Another week and the dormitory would be bursting with life; walls plastered with posters and pin ups of every girl’s fantasy.  But for now my first impression was grim. This was to be my home for the next three years.

It was far from the house on the hill I had come from, with beautiful views of the Kenepuru Sounds, a bedroom custom built for me with blue patterned wall paper and a stippled ceiling.  Far from my family, my beloved horse and other comforts of Waitaria Bay.  Boarding school seemed like a nightmare.

I knew four people when I arrived, others who came from the Marlborough Sounds.  We had no high school where I came from, so it was this, or we studied in solitude by correspondence.  My parents worked hard for me to be given the opportunity of a good education in town, but at the time I would have been happy to stay in the confines of my comfort zone.

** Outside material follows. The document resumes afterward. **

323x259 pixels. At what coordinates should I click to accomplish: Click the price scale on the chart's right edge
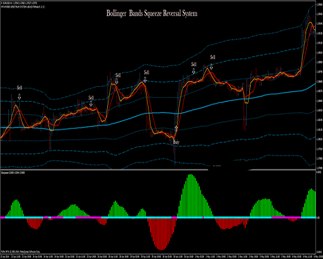click(319, 86)
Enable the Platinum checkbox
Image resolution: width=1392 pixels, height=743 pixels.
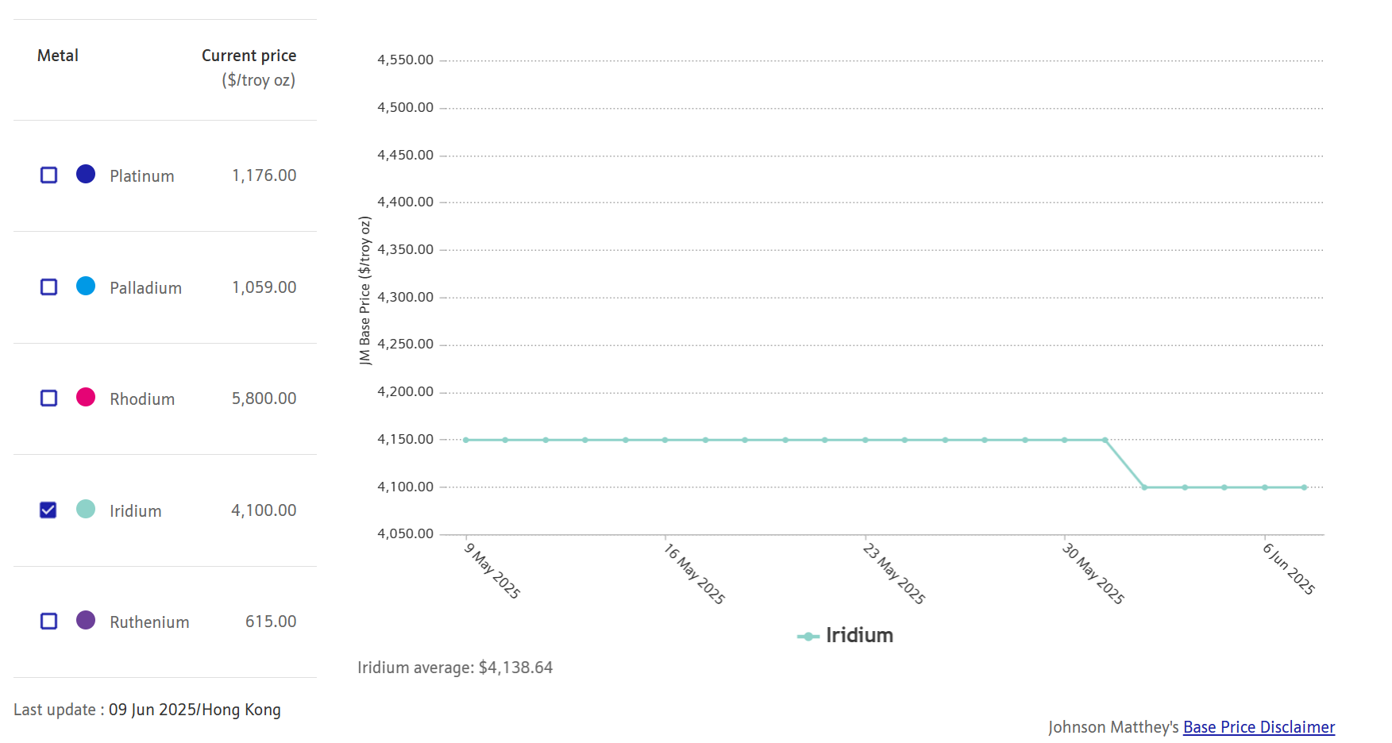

Looking back though, I don’t regret it.  I was shy and quiet when I arrived.  Timid and sickly my first year, the hostel was damp and always cold.  We had showers on concrete floors with open drains and stainless steel doors with broken latches. 

There were bells for everything.  A bell to wake up, a bell to eat, a bell to start our homework period in the dining room, and another to finish.  There was a bell for supper and a bell for bedtimes, junior and senior. 

We had one television, in the common room, a second hand pool table and an old beat up piano.  I guess we were lucky, we also had boys.  There’s something to be said for a co-ed boarding school. 

During the day we attended a single sex school and at night we went back to the boys.  As a teenager I knew what Eve felt like with that damn apple tree. There were strict rules but we constantly tried to bend them.

The food wavered between heavenly and stodge.  Apple crumble with custard and self saucing chocolate puddings, I certainly remember those.  Hence the reason I went from eight stone to eleven in the first six months.  But I also remember lumpy porridge and cold cardboard toast, and kitchen duty.  Yuk.

I hate to say it but this stuff was really character building.

The memories I have of friendships, fights, laughs, midnight fire alarms, secrets shared and lessons learned are some of the most precious I have, and I will carry them with me always.

If I had to go back and do it again would I?  Yes.  But I only say that because these were the years that shaped me into who I am today.  I have enough gumption to step outside my comfort zone.  I know what doors can open up when you do.  I also learned to stand up for myself and be heard in a myriad of voices.

Would I send my own children to boarding school?  Hell no.  I’ve seen what kids get up to in those places!